Recently, a couple of small prints by Clack were uncovered in a suitcase found in the Just Above Midtown Gallery archives in New York, along with works on paper by Dan Concholar, Ruth Waddy, and others. It is unclear whether the rare Clack prints are finished works or studies for larger compositions. They are black-and-white depictions of animals, faces, and figures composed of bold, geometric forms. Destruction Piece (1960s) presents an abstract scene of distorted heads, bodies, and hands entangled in a commotion of indistinguishable activity that seems headed toward a violent end. Hands are a dominant recurring motif in the print. In the lower right corner, a hand brandishes a knife pointed in the direction of a body laid across the scene, its expression seemingly tense with pain. The body is comforted by a hand that cradles its torso, while simultaneously protected by another hand against some destructive force approaching from the opposite direction. The hands are rigid, like those of a corpse, suggesting that the bodily forms have already met a certain death. Poignantly, however, they can also be read as a sign of resistance against the malevolence that is encroaching upon them.
—Kalia Brooks
Selected Exhibitions
Watts Summer Festival, Los Angeles, 1966.
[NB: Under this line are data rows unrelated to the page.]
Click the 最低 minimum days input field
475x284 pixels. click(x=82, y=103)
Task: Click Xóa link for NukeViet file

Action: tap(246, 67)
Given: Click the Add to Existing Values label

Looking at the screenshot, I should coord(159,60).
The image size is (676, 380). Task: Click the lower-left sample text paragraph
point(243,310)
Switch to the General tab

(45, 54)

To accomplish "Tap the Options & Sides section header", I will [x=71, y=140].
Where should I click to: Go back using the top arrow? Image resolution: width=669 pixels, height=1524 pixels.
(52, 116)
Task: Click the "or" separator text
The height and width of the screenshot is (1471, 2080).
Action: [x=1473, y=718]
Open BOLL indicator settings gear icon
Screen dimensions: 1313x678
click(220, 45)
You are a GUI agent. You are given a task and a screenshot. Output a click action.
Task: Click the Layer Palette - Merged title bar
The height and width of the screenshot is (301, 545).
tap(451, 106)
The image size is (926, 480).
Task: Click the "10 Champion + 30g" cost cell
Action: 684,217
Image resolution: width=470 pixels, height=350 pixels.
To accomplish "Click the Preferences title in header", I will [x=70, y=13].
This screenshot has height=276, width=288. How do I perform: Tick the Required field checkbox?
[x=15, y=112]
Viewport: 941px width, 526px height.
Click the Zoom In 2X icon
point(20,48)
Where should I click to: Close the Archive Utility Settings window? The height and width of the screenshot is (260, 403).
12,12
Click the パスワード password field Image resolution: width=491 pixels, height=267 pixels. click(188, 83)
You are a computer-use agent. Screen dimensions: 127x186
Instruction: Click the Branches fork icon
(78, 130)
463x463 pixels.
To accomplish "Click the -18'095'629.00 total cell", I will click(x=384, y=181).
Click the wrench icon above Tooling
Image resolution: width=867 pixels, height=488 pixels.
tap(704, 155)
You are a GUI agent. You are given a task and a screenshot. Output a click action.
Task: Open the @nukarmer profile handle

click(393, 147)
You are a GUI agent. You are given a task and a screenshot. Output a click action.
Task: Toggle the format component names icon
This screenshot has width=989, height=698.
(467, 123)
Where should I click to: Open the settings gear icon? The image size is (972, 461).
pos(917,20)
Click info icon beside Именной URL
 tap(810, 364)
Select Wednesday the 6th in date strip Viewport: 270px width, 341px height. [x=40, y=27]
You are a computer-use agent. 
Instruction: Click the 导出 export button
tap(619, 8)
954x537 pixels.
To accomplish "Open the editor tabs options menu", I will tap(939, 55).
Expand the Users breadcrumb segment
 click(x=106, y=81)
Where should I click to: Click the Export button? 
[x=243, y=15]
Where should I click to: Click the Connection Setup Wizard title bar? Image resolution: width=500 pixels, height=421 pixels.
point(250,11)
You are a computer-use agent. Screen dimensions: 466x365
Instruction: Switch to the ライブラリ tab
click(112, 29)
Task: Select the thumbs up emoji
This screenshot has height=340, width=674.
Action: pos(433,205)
Art from the Black Community, Laguna Beach Art Festival, 1968.
Lewis–Clack, Brockman Gallery, Los Angeles, 1969.
Art-on-Billboards Project, Los Angeles, 1972.
Los Angeles 1972: A Panorama of Black Artists, Los Angeles County Museum of Art, 1972.
Selected Bibliography
"Lewis–Clack Exhibit Art at Brockman Gallery." Los Angeles Sentinel, May 8, 1969.
"Sisters of Service Guild Benefit Event." Los Angeles Times, October 22, 1964.
"Tent Theater Will Offer Free Shows." Los Angeles Times, August 11, 1966.
"'West Coast Now' Show Set." Los Angeles Times, August 25, 1968.
Wilson, William. "Museum Lists Black Art Exhibition." Los Angeles Times, February 6, 1972.